Pick the format that works for you.
The Algebra Gatekeepers
Published on Education Progress
This essay examines what we have learned about gatekeeping in education and the critical role of the gate to advanced math. Who decides which students get access to algebra—and when? The answers reveal systemic patterns that shape student futures long before graduation. The videos and lecture series are generated from the article using NotebookLM.
The Framework
Why the behavior makes sense—even when it shouldn’t
Over three decades, we identified nine dimensions that explain nearly everything we encountered. For each dimension, people occupy one of several assumption states. State 1 represents data-informed practice. Higher-numbered states represent increasing distance from data-driven decision-making—often not from lack of intelligence, but from lack of exposure or training.
Once you know which state someone is in, their behavior makes sense. The laminated scroll makes sense. The Glamour Shots make sense. These weren’t failures of reasoning. They were logical outcomes of assumptions that didn’t match reality.
Understanding Reading Through Different Lenses
A Journey from Whole Language to Phonics
Reading proficiency is the cornerstone of education, yet the methods used to teach this essential skill have long been debated. This essay illuminates the experiences of individuals who learned to read using the Whole Language method, offering insights to those accustomed to phonics-based approaches. Through the case of Alex—a bright 25-year-old who misreads “pithy” as “panther”—we explore how reliance on visual cues and contextual guessing can impact reading proficiency, and what this means for teachers now expected to teach phonics.
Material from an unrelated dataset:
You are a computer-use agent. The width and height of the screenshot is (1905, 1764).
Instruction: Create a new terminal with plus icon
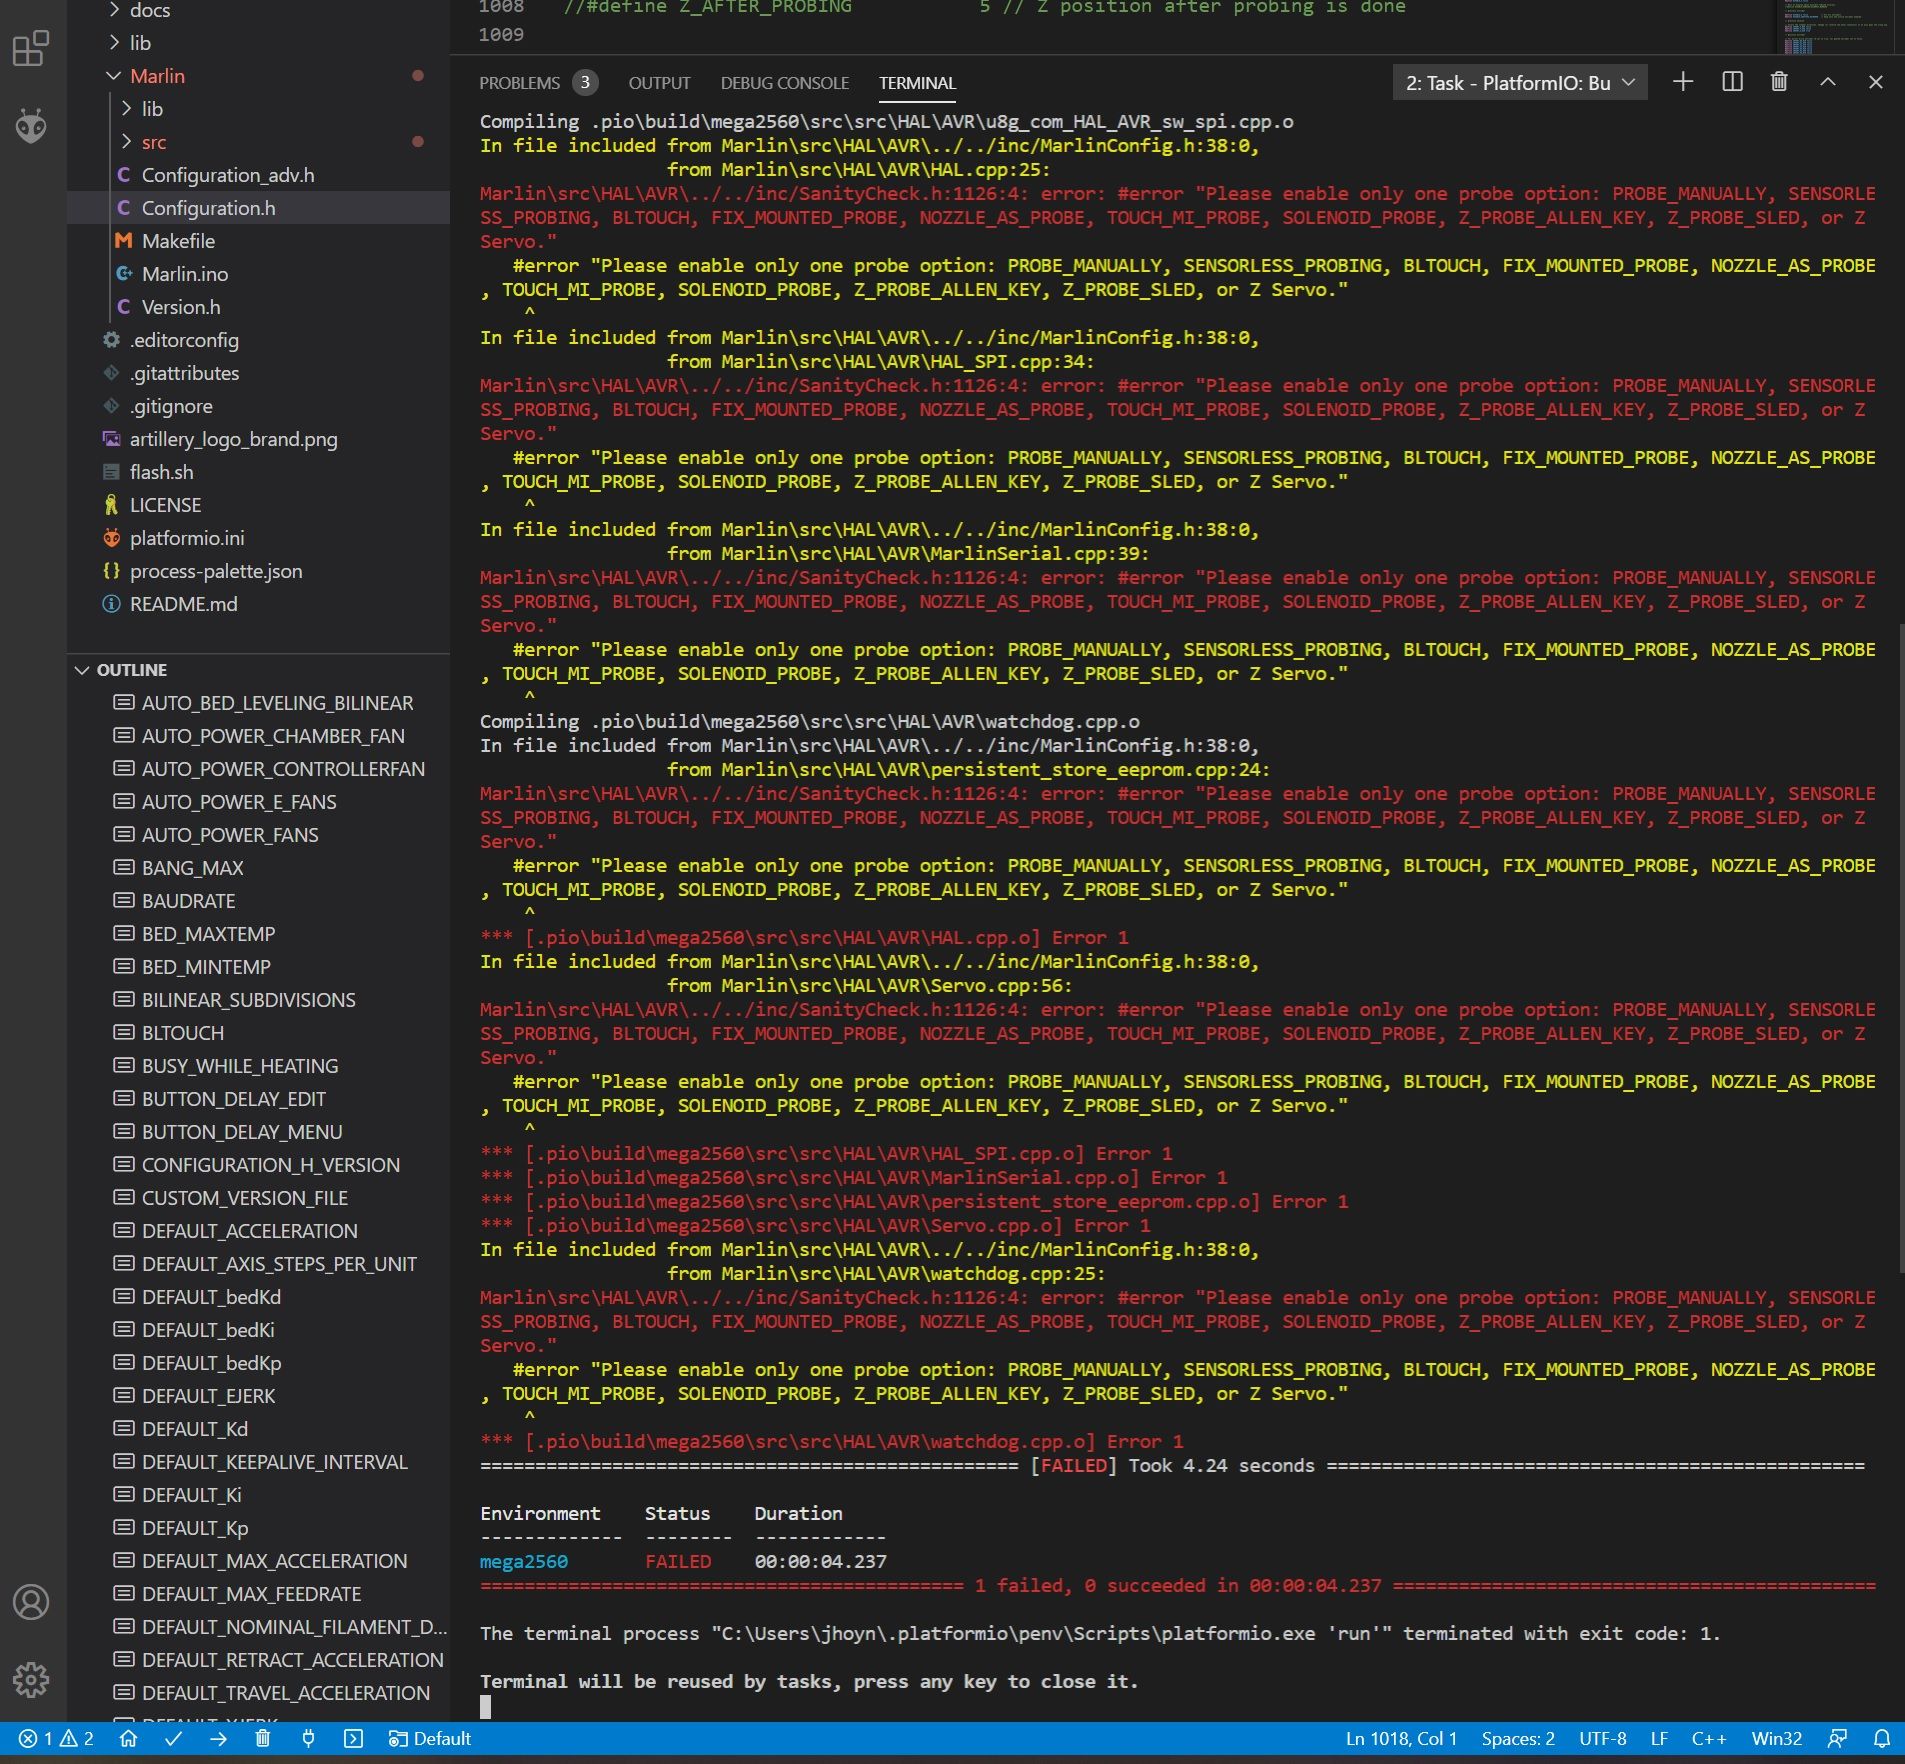point(1683,82)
The Paradigm Shift in Federal Education Grants
From Demographics to Data: What 30 Years of Program Evaluation Revealed
For decades, federal education grants targeted “at-risk” students—a term that was never clearly defined but almost always meant low-income or minority students. Programs received funding to serve these demographic groups with no requirement to demonstrate measurable outcomes. Students could remain in programs indefinitely because they never stopped being “at risk.”
Then No Child Left Behind changed the rules. Programs suddenly needed measurable goals. Services had to be linked to outcomes through research. Evaluators had to compare pre- and post-data. The federal government’s own Program Assessment Rating Tool (PART) found that almost half of Department of Education grants couldn’t demonstrate whether they were effective. Some were discontinued entirely.
As program evaluators, we saw what happened on the ground. When we finally obtained actual academic data for students being served, we discovered that on average only about 15 percent of students in any program actually met the criteria staff claimed to use. Programs designed to bring students to grade level were filled with students already at grade level. Staff selected students based on the bus they rode or whether their names “sounded minority”—and assumed this was equivalent to using academic data.
When we reported that students already at grade level shouldn’t need remedial services, program staff would ask if we were saying the students weren’t poor. The equation in their minds was absolute: low-income equals academically at-risk.
The worst discovery? High-achieving students placed in these programs regressed. Their grades dropped. Their test scores declined. The programs designed to help were causing damage.
The paradigm has shifted, but incompletely. Schools know they’re supposed to use data. Many still don’t know how—or still believe demographics are valid proxies for academic need.